→ Task statement: Please copy all of the data below line for line, without any changes.

(Data lines)
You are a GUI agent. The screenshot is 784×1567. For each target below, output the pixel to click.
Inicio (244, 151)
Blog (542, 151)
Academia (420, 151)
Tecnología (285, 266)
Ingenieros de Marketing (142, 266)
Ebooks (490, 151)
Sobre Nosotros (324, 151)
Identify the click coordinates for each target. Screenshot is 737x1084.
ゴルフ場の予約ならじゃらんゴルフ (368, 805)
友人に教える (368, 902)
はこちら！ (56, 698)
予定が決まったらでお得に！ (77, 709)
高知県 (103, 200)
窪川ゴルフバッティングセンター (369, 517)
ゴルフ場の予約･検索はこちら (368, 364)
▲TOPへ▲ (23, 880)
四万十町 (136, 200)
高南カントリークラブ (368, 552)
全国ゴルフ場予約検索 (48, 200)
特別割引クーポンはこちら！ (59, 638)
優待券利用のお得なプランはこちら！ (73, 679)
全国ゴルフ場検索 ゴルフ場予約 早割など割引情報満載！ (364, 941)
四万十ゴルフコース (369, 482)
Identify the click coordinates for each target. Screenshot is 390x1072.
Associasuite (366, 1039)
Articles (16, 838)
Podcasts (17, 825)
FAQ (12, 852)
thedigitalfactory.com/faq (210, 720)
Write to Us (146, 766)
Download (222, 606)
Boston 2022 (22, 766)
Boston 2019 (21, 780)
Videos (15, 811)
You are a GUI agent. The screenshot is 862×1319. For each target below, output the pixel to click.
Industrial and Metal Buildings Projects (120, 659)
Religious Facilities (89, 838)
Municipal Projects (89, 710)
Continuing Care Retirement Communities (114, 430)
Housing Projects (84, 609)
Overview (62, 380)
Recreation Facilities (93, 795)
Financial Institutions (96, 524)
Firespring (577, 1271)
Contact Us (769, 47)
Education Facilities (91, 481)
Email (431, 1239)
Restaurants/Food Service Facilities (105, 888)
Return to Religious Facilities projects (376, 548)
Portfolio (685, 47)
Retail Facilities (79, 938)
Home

→ Response to this exercise:
You are a GUI agent. The screenshot is 784×1567. For each target below, output the pixel to click.
Inicio (244, 151)
Blog (542, 151)
Academia (420, 151)
Tecnología (285, 266)
Ingenieros de Marketing (142, 266)
Ebooks (490, 151)
Sobre Nosotros (324, 151)
Identify the click coordinates for each target. Screenshot is 737x1084.
ゴルフ場の予約ならじゃらんゴルフ (368, 805)
友人に教える (368, 902)
はこちら！ (56, 698)
予定が決まったらでお得に！ (77, 709)
高知県 (103, 200)
窪川ゴルフバッティングセンター (369, 517)
ゴルフ場の予約･検索はこちら (368, 364)
▲TOPへ▲ (23, 880)
四万十町 (136, 200)
高南カントリークラブ (368, 552)
全国ゴルフ場予約検索 (48, 200)
特別割引クーポンはこちら！ (59, 638)
優待券利用のお得なプランはこちら！ (73, 679)
全国ゴルフ場検索 ゴルフ場予約 早割など割引情報満載！ (364, 941)
四万十ゴルフコース (369, 482)
Identify the click coordinates for each target. Screenshot is 390x1072.
Associasuite (366, 1039)
Articles (16, 838)
Podcasts (17, 825)
FAQ (12, 852)
thedigitalfactory.com/faq (210, 720)
Write to Us (146, 766)
Download (222, 606)
Boston 2022 (22, 766)
Boston 2019 (21, 780)
Videos (15, 811)
You are a GUI agent. The screenshot is 862×1319. For each target below, output the pixel to click.
Industrial and Metal Buildings Projects (120, 659)
Religious Facilities (89, 838)
Municipal Projects (89, 710)
Continuing Care Retirement Communities (114, 430)
Housing Projects (84, 609)
Overview (62, 380)
Recreation Facilities (93, 795)
Financial Institutions (96, 524)
Firespring (577, 1271)
Contact Us (769, 47)
Education Facilities (91, 481)
Email (431, 1239)
Restaurants/Food Service Facilities (105, 888)
Return to Religious Facilities projects (376, 548)
Portfolio (685, 47)
Retail Facilities (79, 938)
Home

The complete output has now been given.